Dataset entries
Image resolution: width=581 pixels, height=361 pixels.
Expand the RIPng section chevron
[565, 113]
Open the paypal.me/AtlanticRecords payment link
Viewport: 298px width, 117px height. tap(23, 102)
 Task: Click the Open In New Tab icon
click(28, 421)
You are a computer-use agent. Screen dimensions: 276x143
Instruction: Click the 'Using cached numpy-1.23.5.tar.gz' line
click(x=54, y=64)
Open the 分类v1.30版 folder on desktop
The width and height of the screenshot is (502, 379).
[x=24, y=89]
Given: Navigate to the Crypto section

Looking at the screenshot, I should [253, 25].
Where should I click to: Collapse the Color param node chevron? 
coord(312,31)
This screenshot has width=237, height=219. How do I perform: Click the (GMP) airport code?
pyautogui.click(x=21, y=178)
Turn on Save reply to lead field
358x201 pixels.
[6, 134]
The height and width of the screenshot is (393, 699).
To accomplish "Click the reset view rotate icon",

◆ Your assignment
Every record, start to finish: reproduce it word for word.

◆ Answer section
Image resolution: width=581 pixels, height=361 pixels.
Expand the RIPng section chevron
[565, 113]
Open the paypal.me/AtlanticRecords payment link
Viewport: 298px width, 117px height. tap(23, 102)
 Task: Click the Open In New Tab icon
click(28, 421)
You are a computer-use agent. Screen dimensions: 276x143
Instruction: Click the 'Using cached numpy-1.23.5.tar.gz' line
click(x=54, y=64)
Open the 分类v1.30版 folder on desktop
The width and height of the screenshot is (502, 379).
[x=24, y=89]
Given: Navigate to the Crypto section

Looking at the screenshot, I should [253, 25].
Where should I click to: Collapse the Color param node chevron? 
coord(312,31)
This screenshot has width=237, height=219. How do I perform: Click the (GMP) airport code?
pyautogui.click(x=21, y=178)
Turn on Save reply to lead field
358x201 pixels.
[6, 134]
The height and width of the screenshot is (393, 699).
To accomplish "Click the reset view rotate icon",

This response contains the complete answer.